Court Opinion

ID: 7438623
Source: CourtListenerOpinion
Date Created: 2022-07-29 03:02:37.231275+00
Date Added: 2024-06-11T16:22:33.774358
License: Public Domain

SARTAIN, Judge
(concurring).
I concur in the result reached by the majority because I consider the rationale of Trunkline Gas Co. v. Steen, 249 La. 520, 187 So.2d 720 as controlling. Factually, Trunkline is similar to this case except that in Trunkline a mineral servitude was involved while in this case royalty interests are at issue. The Supreme Court in Trunkline correctly held that an order of the Commissioner of Conservation could not alter previously existing property rights without a clear conservation purpose. The court’s opinion reflected the final step in the movement away from the "division theories” of Childs v. Washington, 229 La. 869, 87 So.2d 111 and Jumonville Pipe and Machinery Co., Inc. v. Federal Land Bank of N. O., et al., 230 La. 41, 87 So.2d 721.
I agree that the fact that royalty interests are involved in the case at bar is no basis for distinguishing it from Trunkline. Had the Commissioner’s order not issued in this case, there would be no question but that production from the unit would have interrupted prescription.

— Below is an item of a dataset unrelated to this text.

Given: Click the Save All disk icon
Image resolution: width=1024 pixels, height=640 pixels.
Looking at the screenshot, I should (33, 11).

I disagree, however, with the majority’s analysis of the Crown Central1 and Trunkline cases. Crown involved a voluntary unit, royalty owners, and off-tract *916production. Trunkline involved a compulsory unit, mineral servitude owners, and on-tract production. In Trunkline, the basis for the decision was that the Conservation Commissioner could not alter the rules of use applying to servitudes unless a conservation purpose was served.

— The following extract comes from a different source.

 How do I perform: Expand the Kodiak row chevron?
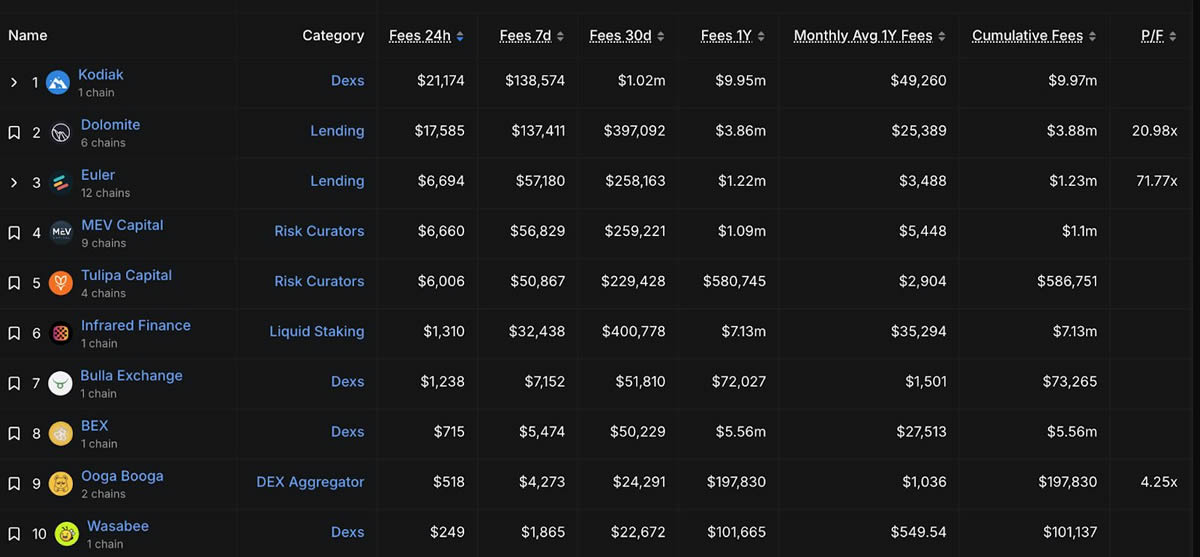(x=14, y=82)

The decision in Crown was apparently based on the grant of royalties in which the grantor reserved exclusive development rights. The royalty owner’s participation in the confection of the unitization agreement, as the Supreme Court pointed out, was unnecessary. The landowner granted a lease which inured to the benefit of the royalty owners, as would unitization.
Thus, I can see no basis for saying that Trunkline has reversed Crown insofar as Crown extends the rights of royalty owners outside a unit, where no conservation purpose is served. I respectfully suggest that the decision in Trunkline bears no relationship to voluntary unitization.

. Crown Central Petroleum Corp. v. Barousse, 238 La. 1013, 117 So.2d 575.